# Bernie the Banraku



## dubbax3 (Jan 22, 2008)

*Bernie the Bunraku*

Alright old stuff I meant to post this guy last-last year. Anyway I made Bernie years ago as sort of a rag doll, a photo-op. But he was always designed with the intention of making him into a bunraku puppet. Well I made a harness out of a baby carrier and put dowels through his arms then attached his feet with mine. At the last minute I gathered up some black clothes and went out trick or treating with the kids. It actually worked out really well the movement was herky jerky and I sort of blended in with the night. Some day maybe I'll post a video but dont count on it because I suck.

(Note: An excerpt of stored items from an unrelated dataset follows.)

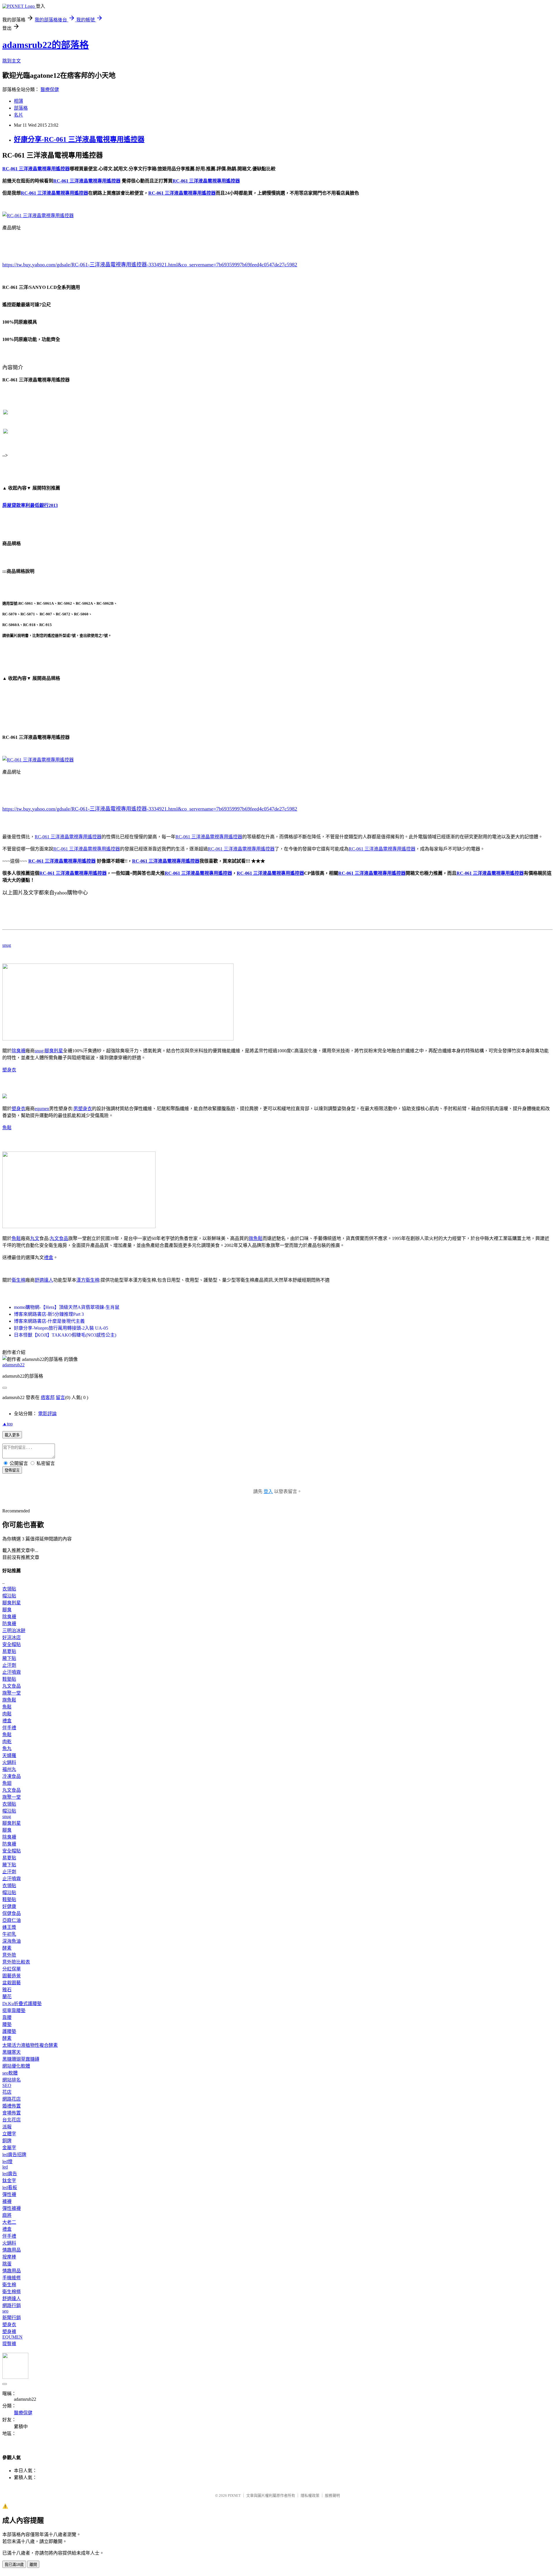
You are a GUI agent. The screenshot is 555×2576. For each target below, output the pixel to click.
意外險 (9, 1955)
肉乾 (7, 1741)
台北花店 (11, 2119)
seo (5, 2311)
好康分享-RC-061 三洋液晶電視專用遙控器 (79, 139)
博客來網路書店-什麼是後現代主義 (49, 1321)
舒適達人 (44, 1280)
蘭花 (7, 1996)
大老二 (9, 2222)
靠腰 (7, 2017)
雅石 (7, 1989)
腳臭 (7, 1609)
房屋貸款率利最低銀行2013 (30, 505)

This is Bernie before I jammed dowels into his arms.


----------



## Mr_Chicken (Nov 26, 2008)

Awesome! Your sculpt is impeccable, and it doesn't get much cooler than a puppet zombie 
I'd be interested in seeing some structural photos, as this is a project I was planning on doing, too.


----------



## Johnny Thunder (Feb 24, 2006)

That's really cool. I kinda even just dig your black hood/gloves/jacket thing too!


----------



## KINGS CRYPT (Mar 22, 2009)

Sweet job, a company called Gore Galore had puppets like these at a haunt show I went to.... Bernie looks just as good if not better! Really cool:zombie:


----------



## RoxyBlue (Oct 6, 2008)

This guy is a hoot and I LOVE the shot with the cat curled up next to him as if it's perfectly normal to have a weird-looking blue guy sitting on your sofa


----------



## The Archivist (May 31, 2009)

Aww, cute kitty!! I want play with those toes!!  The puppet kind of reminiscent of me coming home from work or school.


----------



## fick209 (Aug 31, 2009)

Oh, he's just awesome! PLEASE post a video so we can see the herky jerky movements! I have to say it also...love the cat on the couch not caring that a zombie is just hanging out


----------



## dubbax3 (Jan 22, 2008)

Johnny Thunder said:


> That's really cool. I kinda even just dig your black hood/gloves/jacket thing too!


Yeah after looking at me in the hood I have to say it sort of creeps the hell out of me....and I know it's ME!

KC Yeah I've seen those puppets and I love them. This is so low tech too.

Thanks everyone glad you like him. This sculpt is so old but I keep casting it. I really need to sculpt something new.


----------



## Spooky1 (Aug 25, 2008)

He looks great, I'd like to see a video of him in action.


----------



## Draik41895 (Oct 25, 2008)

see, _this_ is what i wanted


----------



## MorbidMariah (Mar 28, 2009)

Oh man, Bernie is AWESOME!!! Love him! (and the sleepy head kitty too!)


----------



## morbidmike (Sep 11, 2009)

very cool and morbid looking right up my alley


----------



## Undeadvoodoomonkey (Aug 4, 2007)

Always loved Banraku puppets. Cool piece man.


----------



## Sickie Ickie (Jun 20, 2006)

MUCH better idea using the harness than when I entered the prop challenge years ago and used a PVC harness


----------



## NytDreams (Sep 10, 2009)

My kid would about kill for one of those. Great job! I'd love to see a video of him in action too.


----------



## RavensHollow (Nov 3, 2009)

Looks great. I love the detail on him, especially the hands.


----------